With the average house price in Sydney at $1.1 mil as of Jan 2017, saving the $220k deposit required to avoid LMI sounds very daunting. Add to this another 5% which is normally required to cover legal fees, loan setup cost and stamp duty and it sounds pretty much unachievable unless you saved for your whole life. This is where having other strategies and taking small steps helps you achieve your dream goal.

Example:

​One example of this is buying an investment property first which is within your price range. Find a property that is $300k and that deposit now sits at $60k instead. Rent it out and use the benefits of someone else helping you repay the property while also receiving tax deductions from the depreciation, repayment of interest, council rates and any other cost associated with the investment property. At the same time, you now have capital growth working for you when the property value increases. So if it were to increase by 10% over the year, it would convert to an extra $30k in equity. That extra money could be placed towards buying your next home or investment property while at the same time continuing to save money and having a tenant help to repay your loan. There are definitely other considerations to keep in mind, but it is a high level example of a strategy to help you towards owning your dream home.



Guarantors can help you avoid Lender Mortgage Insurance (LMI)


​If you have a 5% deposit and need another 15% to avoid LMI, one option is to use a guarantor. This is where another party (usually parents) offers their property as security in case you are unable to repay your loan. While there is definitely a risk for the guarantor as they would be liable as well, it can be a good option if you are looking to purchase now and have the capacity to repay the loan. Part of the lenders requirements are to have the guarantors seek independent legal and financial advice before becoming a guarantor.

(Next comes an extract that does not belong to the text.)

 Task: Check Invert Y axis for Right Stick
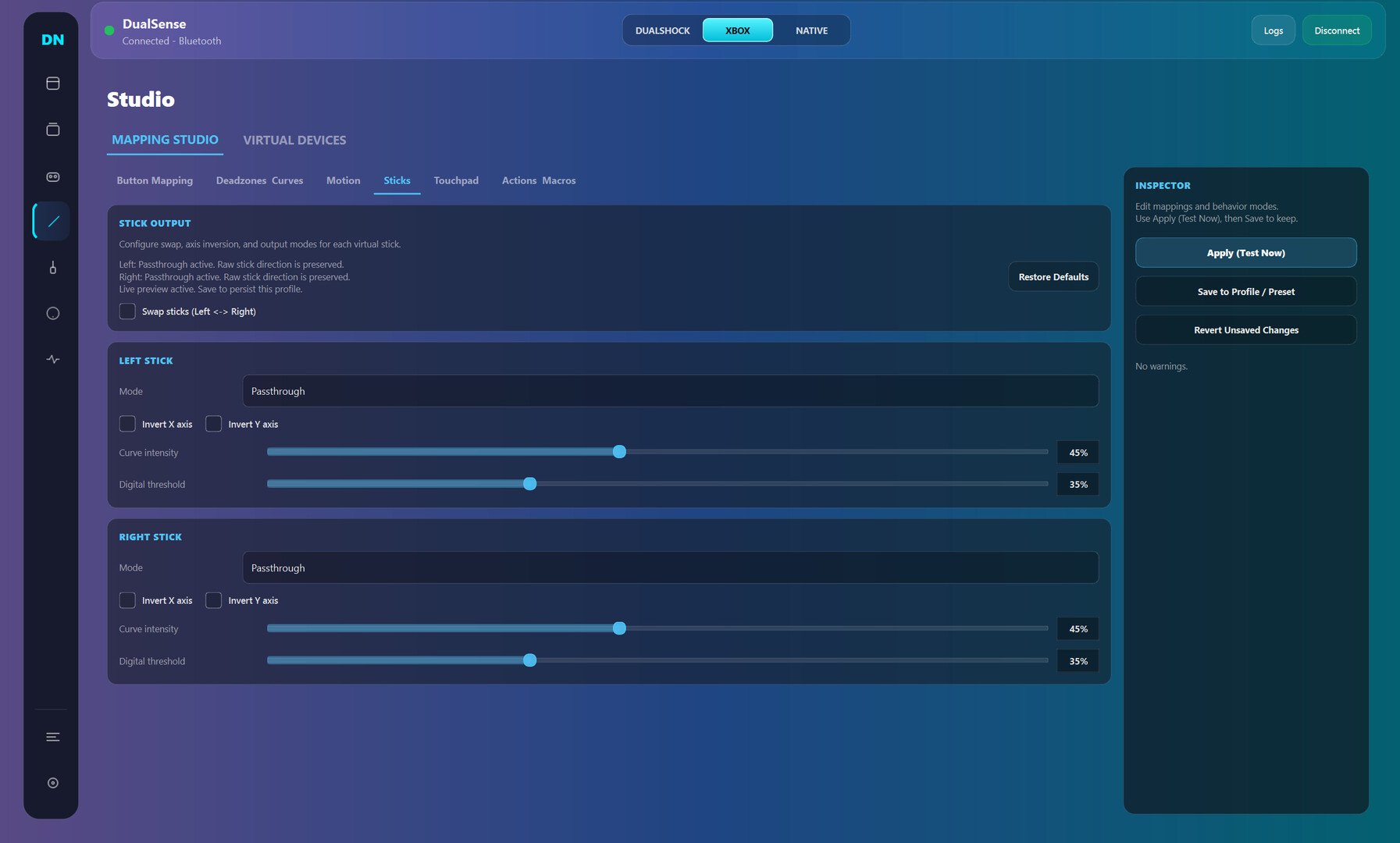pyautogui.click(x=213, y=600)
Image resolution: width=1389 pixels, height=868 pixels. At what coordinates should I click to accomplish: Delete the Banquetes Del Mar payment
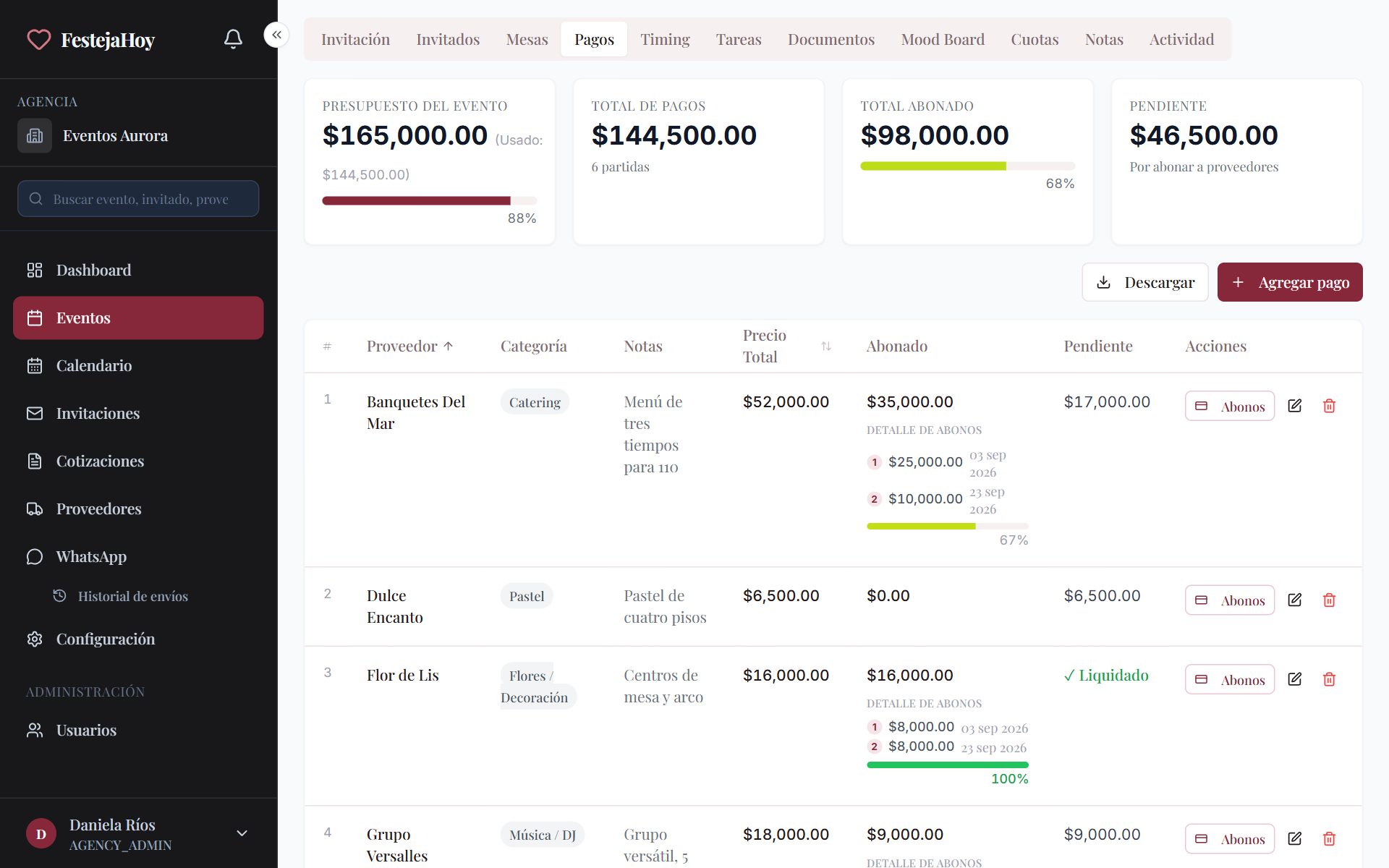(1329, 406)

Lenders will also normally exhaust all other avenues before going down the path of recouping funds from the guarantor.

Lender Mortgage Insurance (LMI)


LMI is an insurance for the lender in case you default against your loan. The insurance actually doesn't cover yourself if you default so be careful not to confuse this with mortgage insurance. LMI usually applies when you need to borrow more than 80% of the value of the property. The higher the percentage you borrow, the higher the insurance amount will be. While LMI can scare some people off buying a property as they want to avoid paying this fee, it can sometimes be worth it to pay for the cost.


Example:

​An example of this is buying a median house in Liverpool back in 2014 which would have set you back $580k. If you were only able to save 10% and there were no other options for the other 10%, then the LMI would have been approximately $15k. Now fast forward to 2016 and the median price is now $706k. So instead of needing another year or two to save for that 20% deposit and trying to buy a place at $706k, you were able to buy the place for a total $595k (580k purchase price + 15k LMI) and seen your equity grow by more than $100k.



Cashflow


When buying property, always keep in mind that you need to have funds available for the unexpected. It could be a burst water pipe, hail damage, broken window, tenants not paying, loss of job etc these things can happen so either have the insurances to cover you for these unexpected events and/or continue to put money aside. This will help you when you least expect it.